A Sunday Drive In St Kitts
An old black man carrying a machete looked at our beat up car coming out of the woods on the rugged mountain road, if it could actually be called a road, with a look of disbelief. We drove down the dirt path that wound through the sugar cane fields and nodded to him as we passed. He nodded back and then shook his head and continued on his way. We looked beyond the cane, towards the sea in the distance and tried to act nonchalant, as if we belonged where we were, or better yet, that we had any idea where we were. Neither of those things was true. It was our second day in St Kitts.
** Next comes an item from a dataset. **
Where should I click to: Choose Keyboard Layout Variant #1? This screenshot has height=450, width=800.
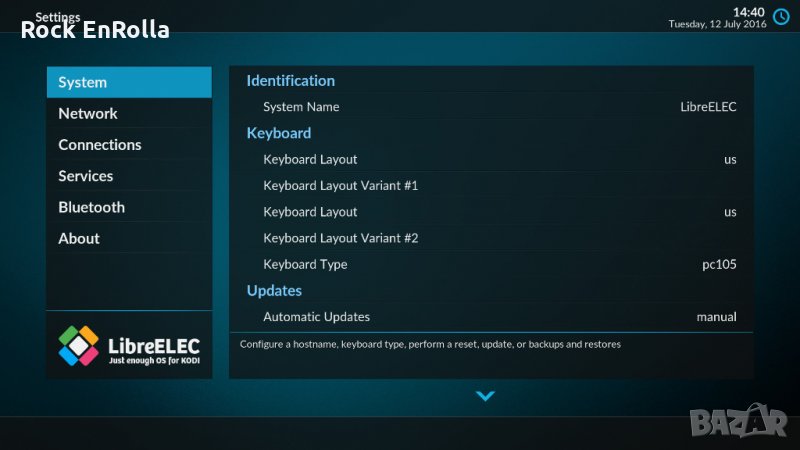point(491,186)
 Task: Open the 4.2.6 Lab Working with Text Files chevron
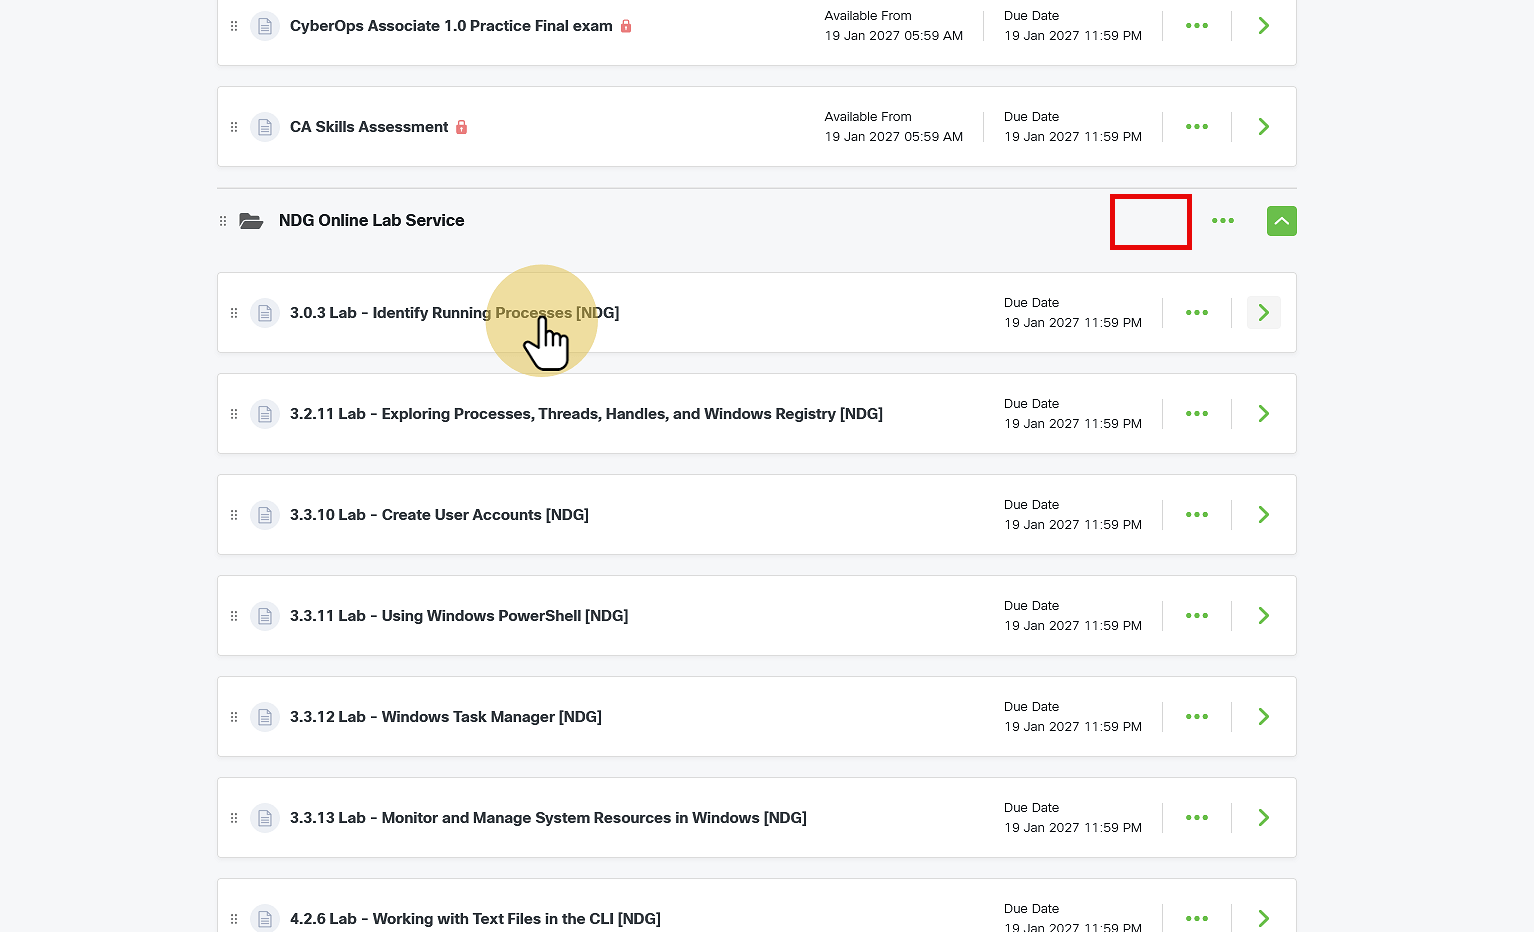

A few years ago I took a Construction Management job on the island to rebuild the Catholic School in Basseterre. When my wife and I arrived, the priest gave us a dilapidated old Toyota with far too many hard miles on it and far too little maintenance done on it to be considered a safe and dependable vehicle. The brakes grinded each time I pressed the pedal. The steering wheel wobbled back and forth with enough loose play to force me drive like I was in a 1940’s movie. The headlights were perpetually dimmer than dim. The windshield wipers had been worn out for so long they had dug scratches in the glass. The tires were bald and the gas gauge didn’t work. All in all, it was a typical island car. To top it off, we had no map to show us where we were starting from or where we were heading to. With all that said, we somehow came to the conclusion we should take our newly acquired vehicle and go out on an island adventure in a land we knew almost nothing about.
So we drove out of Basseterre, the main city on the island, and then drove through a few small villages. At some point we saw a tiny little village on the side of a hill and decided to drive up and see what there was to see. We drove into and out of the village in a matter of a minute or less, but the road didn’t dead-end, so we said, “What the heck. Let’s keep going.”
The pavement ended as we continued up the side of the mountain and it turned to a smooth dirt road and we said, “Why not.” And we drove further.
Ten or fifteen minutes later we realized the road had gone from pavement to smooth dirt to not so smooth dirt to barely a road, but we had come this far and figured we would eventually turn around, or we would come out on the other side of the forest. As we went up hills and down into valleys the drop-off’s to our right or left seemed to get steeper and deeper. And the road seemed to get rougher and narrower. The forest was getting thicker and darker and we laughed at the absurdity of what we were doing. And we laughed because we were getting nervous and the laughing kept us from panicking. There were some bad washouts in the road that I wasn’t sure we were going to make it through, but turning around was an option that had disappeared as the road had narrowed and the drop-offs grew. And there was no backing up and down the mountain as a way out. We had committed to the journey. There was no turning back.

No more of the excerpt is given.